20. Bring a foghorn, use at crucial moments.
21. Even if you miss totally--At the top of your lungs scream
STEEEEEEEEERIKE.
22. Bring a small gold idol, demand the other team pray to it.
23. Rent all the lanes, don't bowl.
24. Rent all the shoes, eat them.
25. Blatenly UNderscore yourself, then accuse the other team of cheating.
26. When an opponent is on his backswing, race up and take his ball, run
home.
27. If your team is in the finals, throw nothing but gutterballs, blame
platetechtonics.
28. Trip EVERY member of the opposing team, trip your team, trip everyone.
29. Wear a baseball uniform, bowl sidearm.
30. SuperGlue Police Whistles to the hand-dryers...leave town.

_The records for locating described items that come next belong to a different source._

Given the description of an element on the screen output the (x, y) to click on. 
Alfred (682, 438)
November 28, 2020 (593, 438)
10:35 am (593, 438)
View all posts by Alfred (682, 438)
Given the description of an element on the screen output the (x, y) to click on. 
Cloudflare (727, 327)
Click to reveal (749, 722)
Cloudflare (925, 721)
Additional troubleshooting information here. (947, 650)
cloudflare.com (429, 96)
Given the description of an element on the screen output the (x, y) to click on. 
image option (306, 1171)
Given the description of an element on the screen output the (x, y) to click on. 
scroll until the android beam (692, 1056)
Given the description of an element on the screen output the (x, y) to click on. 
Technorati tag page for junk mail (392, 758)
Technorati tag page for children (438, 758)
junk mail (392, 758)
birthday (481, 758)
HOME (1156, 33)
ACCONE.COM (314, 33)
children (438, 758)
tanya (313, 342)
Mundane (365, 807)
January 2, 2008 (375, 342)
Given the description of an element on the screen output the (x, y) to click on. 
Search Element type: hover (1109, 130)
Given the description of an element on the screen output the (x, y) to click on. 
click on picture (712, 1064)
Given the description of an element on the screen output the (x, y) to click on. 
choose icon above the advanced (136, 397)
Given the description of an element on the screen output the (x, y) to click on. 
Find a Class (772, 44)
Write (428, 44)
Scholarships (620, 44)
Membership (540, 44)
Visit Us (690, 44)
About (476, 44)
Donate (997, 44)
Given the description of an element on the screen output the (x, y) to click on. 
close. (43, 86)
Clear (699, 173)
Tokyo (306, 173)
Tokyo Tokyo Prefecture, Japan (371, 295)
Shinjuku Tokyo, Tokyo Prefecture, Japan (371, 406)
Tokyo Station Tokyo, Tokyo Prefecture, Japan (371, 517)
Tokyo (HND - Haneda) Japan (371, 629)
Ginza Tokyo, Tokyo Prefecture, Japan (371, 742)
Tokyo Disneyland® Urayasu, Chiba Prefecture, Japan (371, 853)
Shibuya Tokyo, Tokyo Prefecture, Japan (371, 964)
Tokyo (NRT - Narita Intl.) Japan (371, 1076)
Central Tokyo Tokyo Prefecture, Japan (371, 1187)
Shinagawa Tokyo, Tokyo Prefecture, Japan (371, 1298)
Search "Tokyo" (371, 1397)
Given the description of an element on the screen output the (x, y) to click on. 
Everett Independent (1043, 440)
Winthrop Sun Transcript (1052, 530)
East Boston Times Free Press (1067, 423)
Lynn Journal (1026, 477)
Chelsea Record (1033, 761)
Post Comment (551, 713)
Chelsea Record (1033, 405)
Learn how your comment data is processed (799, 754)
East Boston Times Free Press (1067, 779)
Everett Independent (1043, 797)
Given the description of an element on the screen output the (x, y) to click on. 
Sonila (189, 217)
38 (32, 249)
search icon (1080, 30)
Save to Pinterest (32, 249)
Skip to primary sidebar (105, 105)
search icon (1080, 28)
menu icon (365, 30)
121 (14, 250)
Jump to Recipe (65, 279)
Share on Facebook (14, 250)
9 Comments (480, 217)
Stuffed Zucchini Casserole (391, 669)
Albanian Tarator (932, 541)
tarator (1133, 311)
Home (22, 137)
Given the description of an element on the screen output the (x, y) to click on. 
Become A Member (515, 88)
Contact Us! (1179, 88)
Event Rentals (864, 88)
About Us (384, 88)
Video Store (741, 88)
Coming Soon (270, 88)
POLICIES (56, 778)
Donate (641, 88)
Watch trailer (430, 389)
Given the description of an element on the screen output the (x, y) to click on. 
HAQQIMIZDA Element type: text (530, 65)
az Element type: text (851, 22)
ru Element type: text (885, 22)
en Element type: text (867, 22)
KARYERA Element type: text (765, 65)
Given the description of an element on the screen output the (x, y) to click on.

31. Walk around asking people why they are here, do this the whole night.
32. Ask to use the house mic. Say you want to make an annoucement, expond
on the sins of bowling.
33. Name your ball something like "KILLER", Openly boast to everyone how
great you are, bowl terribly. Do this all night.
34. Sit in your lane and heckle others with a BullHorn.
35. Bring a dartgun...Be inventive.
36. Wrestle with your ball. (WWF Style) Ask someone to ref.
37. Run around sprinkling "MAGIC FAIRY DUST" on everyone's balls. Tar works
nice.
38. Sponsor a Really Big Open Bowl Night, don't even have a entrance fee.
Advertise the !@#$ out of it using every mass media known to man, make
the 3rd Prize: $10,000 and a Porshce 2nd Prize: $5,000 and a trip to
Europe 1st Prize: A coffee mug. Then sit back a watch the fights.....
leave.
39. Or cancel the whole thing.
40. Hand out pamphlets on Platetechtonics.